You have most likely read that Travis Kalanick, CEO of Uber, has been ousted from the company which he himself co-founded. Previously celebrated by many for running an aggressive strategy and a high-energy workplace culture, Kalanick has seen things go from bad to worse since Susan Fowler wrote her now famous post. Fowler, an engineer who left Uber in December, described in her post a sexist, discriminatory, and seemingly well-established side of the company’s workplace culture. Uber has defined 14 core values to guide decisions, processes and priorities – super-pumpedness, always be hustlin’, make magic are a few of them. Kalanick was not ousted for putting these in place. He was ousted because how he managed – or mismanaged – other aspects of workplace culture, as manifested in leadership, career paths, and collaboration.

Another celebrated CEO recently losing his throne is Martin Winterkorn of Volkswagen. The company’s engineers had installed software to cheat emission tests. Winterkorn resigned days after the scandal broke, and long before the total cost to Volkswagen was known, now estimated to more than 20 billion euros. Winterkorn still denies blame, claiming he was not informed. But whether he was informed or not, he is deemed to have neglected his duties as supervisor. The question being how this cheating could have been imagined at the first place and then survived the scrutiny of the Volkswagen management. The behaviour was shared and spread within the organisation and as such it was systematic. Cheating regulations was a way of doing things at Volkswagen (and arguably several other car manufacturers). Culture – the way of doings things – claimed the CEO as its victim.

After the last financial crisis, financial companies had to face numerous new interventions from the regulator. The goal of these rules are to avoid another financial meltdown, by trying to control excessive risk-taking. Legal checks and balances are part of most processes and transactions.

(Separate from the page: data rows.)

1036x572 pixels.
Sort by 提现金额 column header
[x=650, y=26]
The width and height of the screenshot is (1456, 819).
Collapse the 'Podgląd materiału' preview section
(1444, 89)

Every CEO will have a well-staffed legal team to ensure full compliance. But the regulator is even more ambitious, indicating that financial companies must also manage their culture of risk taking. Basically, requiring companies and with their CEOs in charge, to monitor and shape “the way things around here”.

Corporate culture is not just about having Communications or HR stating the core values that you have decided. Culture is the way things are done in your organisation. It is worth paying attention to. Your CFO would approve as research shows that companies with a great work place culture are outperforming the average in terms of growth, profit and share price. And not paying attention to it could, similar to Kalanick and Winterkorn, ultimately claim your job.

Since you have read this far, culture is probably already one of your priorities. Or if not, perhaps you have found something to reflect on over summer. Unlike sales, not investing in culture doesn’t leave you with no culture. Instead it leaves you with a culture you probably don’t want. And perhaps, that you can’t afford to have.